A cold breeze hit the commuters who exited the subway station at Nostrand Avenue and Fulton Street in Crown Heights, Brooklyn yesterday afternoon. The temperature was 36 degrees, cold enough for New Yorkers to zip up their coats, but unusually warm for the start of February.
According to the National Weather Service, this is the warmest winter of the last 40 years in New York and 47 other states. Last year, on this same date, the average temperature in the city was 13 degrees.
Samuel Dee, 66, has run the County Pharmacy on Nostrand Avenue for more than 25 years. For Dee, warm winter weather means change in his clients’ needs.
“The temperature is a big determinant of what people can catch,” Dee said. Approximately 50 clients come in every day during winter, and between 60 and 65 visit him daily during spring to treat their allergies.
“This year, we have sold a lot less of the most commonly used antibiotics to treat colds and much more cough medicine and injections, which people need to treat the flu,” said Dee. “Temperatures below 20 degrees are too cold for flu to spread. That is when you see a significant increase in colds. In [this year´s] temperature, you see either both or more severe cases of flu.”
The pharmacist explained sales of facemasks are rising. His customers are worried about the Coronavirus. The city has seen its third suspected case of the rapidly spreading virus.

■ **TASK TO COMPLETE**:
Extend the news report on New York's warm winter and the Crown Heights pharmacy, starting right after its last sentence.

■ **RECORDED INFORMATION**:
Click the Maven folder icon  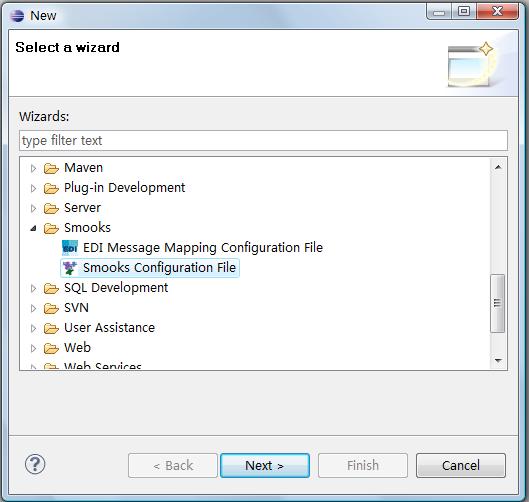pos(51,168)
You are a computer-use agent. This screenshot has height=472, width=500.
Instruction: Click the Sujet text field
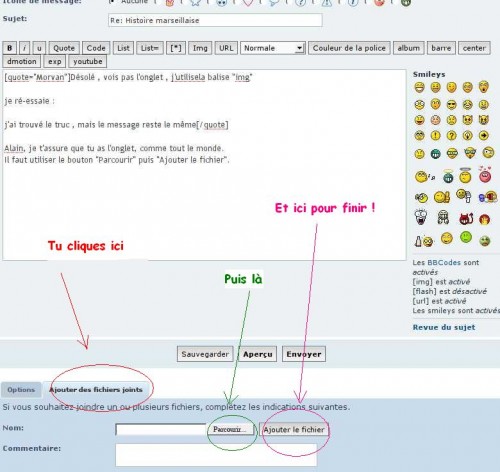click(x=215, y=20)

■ **SOLVED EXERCISE**:
According to the World Meteorological Organization global warming has caused an increase of 33 degrees in the world’s temperature in the last five years. Still, there is no direct link between long-term global trends and short-term variations we experience from day to day. Wind speed, humidity, atmospheric pressure, and the soil’s absorption of sun rays determine the weather.
Alysta Garvey, 70, the owner of Garvey’s Hardware, has done plumbing work in Brooklyn since 1980. He said winter is typically peak time for his business—but not this year.
“Since this winter has not been that cold, the stress on the pipes around here has been less than usual, he said. “We haven’t gotten calls about burst or frozen pipes, and I don’t remember any other winter when this had happened. Luckily, we still get a lot of calls about radiators and heaters.”
But the winter is far from ending. The Climate Data Organization forecasts the next snowfall for Wednesday even though the temperature will not drop below 32 degrees.
For Shelley Marshawn, 34, winter always means a drop in business. She is the owner of Island Pops, an ice cream store on the corner of Nostrand Avenue and St. Marks Avenue and from October to March, her work mostly consists of making coffee.
“It is not very cold outside, but people are still in a winter mindset, and they don’t buy much ice cream during these months,” said Marshawn. “With the exception of a couple of weekends during January, when we sold a few cones and pints, this winter is no different for the business.”